Именно «железная логика» всех этих операций программирует их невозможность. Такая невозможная экономика времени выражается в стихотворении «Назад, вперед и посередине» (1999). В этом тексте происходит, с одной стороны, проспективное и ретроспективное разворачивание времени на неизмеримое количество лет, а с другой стороны, настоящий момент постепенно уменьшается до бесконечно малой последовательности, измеряемой долями секунды. В «Датах рождения и смерти» (1999) временное позиционирование собственного рождения в рамках неизмеримой потенциальности прошлых и будущих рождений становится невозможным и ставит в итоге под вопрос сами условия вычислительных операций: «А может, и не будут знать уже, что такое рождение»[60].

3

В принципе избыточности, в феноменах «заполнения» текстов и «графоманского» принуждения к письму, в эффектах «перегруженной» графики, нагромождения газет в инсталляциях можно было бы предположить присутствие духа барокко. Однако барочное совмещение радостной избыточности и ужасающей пустоты касается порядка вещей. Здесь же речь идет о порядке знаков. То, что раньше было кабинетом курьезов, сейчас является собранием азбук. Семиотическая жажда заполнения нигде не проявляется в таком чистом виде, как в приговском собрании алфавитов. Пригов создал более ста текстов в этом жанре, и возможности заполнять ячейки русской «азбуки» все новыми словесными массами казались ему неисчерпаемыми. Сегодня, спустя почти три десятилетия после возникновения первой приговской азбуки (1980), правомерно рассматривать азбуки как своего рода ось в наследии автора. Ее можно понимать двояко: с одной стороны, как продольную ось, проходящую через его творчество, от классического «соц-артистского» концептуализма («Американец это враг, / Англичанин тоже враг») до более поздних опытов порхания в постсоветском глобальном идеотопе. С другой стороны, азбуки функционируют как своего рода трансформатор, в котором изначальный поэтический стимул Пригова — в частности, обнажение мифологических корней идеологических фантазмов — переходит в более абстрактную форму обнаженного принципа обмена, принципа, который лежит в основе всего современного использования символов.
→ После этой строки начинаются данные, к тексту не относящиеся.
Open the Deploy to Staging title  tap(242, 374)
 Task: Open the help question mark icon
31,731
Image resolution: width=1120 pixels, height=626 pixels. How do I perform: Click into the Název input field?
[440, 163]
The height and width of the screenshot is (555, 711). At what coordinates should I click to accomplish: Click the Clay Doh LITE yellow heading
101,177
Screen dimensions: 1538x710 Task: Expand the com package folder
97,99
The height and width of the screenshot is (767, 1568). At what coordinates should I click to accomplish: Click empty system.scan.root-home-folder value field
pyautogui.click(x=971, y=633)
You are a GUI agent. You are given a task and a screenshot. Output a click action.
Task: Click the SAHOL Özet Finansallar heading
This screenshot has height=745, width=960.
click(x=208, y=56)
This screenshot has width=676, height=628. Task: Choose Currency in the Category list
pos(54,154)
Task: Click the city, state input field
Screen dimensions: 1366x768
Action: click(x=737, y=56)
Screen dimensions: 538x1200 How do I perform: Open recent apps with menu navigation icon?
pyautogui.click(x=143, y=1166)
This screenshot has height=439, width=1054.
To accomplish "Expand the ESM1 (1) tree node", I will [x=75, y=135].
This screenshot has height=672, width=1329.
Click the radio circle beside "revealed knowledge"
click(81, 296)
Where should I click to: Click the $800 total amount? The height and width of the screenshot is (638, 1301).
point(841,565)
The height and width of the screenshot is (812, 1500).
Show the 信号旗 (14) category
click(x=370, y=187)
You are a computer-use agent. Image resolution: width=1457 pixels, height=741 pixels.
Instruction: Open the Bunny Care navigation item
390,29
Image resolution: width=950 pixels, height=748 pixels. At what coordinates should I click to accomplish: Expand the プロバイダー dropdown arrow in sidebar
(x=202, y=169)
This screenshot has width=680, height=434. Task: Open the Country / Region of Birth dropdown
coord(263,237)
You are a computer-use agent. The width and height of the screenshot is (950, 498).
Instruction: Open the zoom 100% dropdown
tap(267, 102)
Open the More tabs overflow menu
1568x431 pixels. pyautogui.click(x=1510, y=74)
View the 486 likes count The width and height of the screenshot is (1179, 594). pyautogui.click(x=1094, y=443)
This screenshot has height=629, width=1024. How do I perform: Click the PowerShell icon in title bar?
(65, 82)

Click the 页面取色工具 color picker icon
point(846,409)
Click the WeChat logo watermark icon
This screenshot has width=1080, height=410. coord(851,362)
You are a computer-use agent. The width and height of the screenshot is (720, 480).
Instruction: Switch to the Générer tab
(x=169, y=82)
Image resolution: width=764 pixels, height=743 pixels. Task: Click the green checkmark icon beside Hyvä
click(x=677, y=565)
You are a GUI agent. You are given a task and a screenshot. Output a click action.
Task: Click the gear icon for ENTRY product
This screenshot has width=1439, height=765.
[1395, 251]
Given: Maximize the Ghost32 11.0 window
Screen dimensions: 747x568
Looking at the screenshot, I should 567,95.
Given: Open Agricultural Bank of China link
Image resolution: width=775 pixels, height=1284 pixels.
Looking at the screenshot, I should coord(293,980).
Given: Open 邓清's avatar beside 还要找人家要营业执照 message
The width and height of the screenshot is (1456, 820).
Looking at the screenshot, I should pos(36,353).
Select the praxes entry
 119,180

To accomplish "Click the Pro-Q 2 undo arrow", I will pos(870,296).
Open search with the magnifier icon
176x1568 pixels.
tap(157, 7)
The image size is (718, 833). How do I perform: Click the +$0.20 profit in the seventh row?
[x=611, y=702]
Таким образом, в творчестве Пригова наряду с жизненной экономикой «перевыполняется» и семиотическая экономика. Это относится к идее семантической субституции, которая лежит в основе художественного языка. Поэтическое слово как «образ», как «символ», как «троп» изначально являет собой замещающее действие, субституцию собственного значения несобственным. Но слову, меняющему значения, хочется быть предельно дорогой валютой. Необходимо огромнейшее усилие, будь то барочное «остроумие» или романтическое «воображение», для того, чтобы получить семантический эквивалент. Однако словесные замены Пригова осуществляются, как кажется, по другому принципу. Представление об эксклюзивном семантическом эффекте автору чуждо; его слово не имеет устойчивой стоимости, вокруг которой только и возможна завораживающая игра смыслов.

Ну, занятие подбиранием самых неожиданных метафор известно издавна. Но всегда это было сопряжено с ощущением некой неординарности, исключительного состояния человеческого духа и сознания, с некими необыкновенными исключительными способностями человеческих особей, стремящихся явить миру свою, данную им гениальность. Мы же пытаемся, изучив их опыт, перевести это занятие в ранг обыденности и нехитрого развлечения.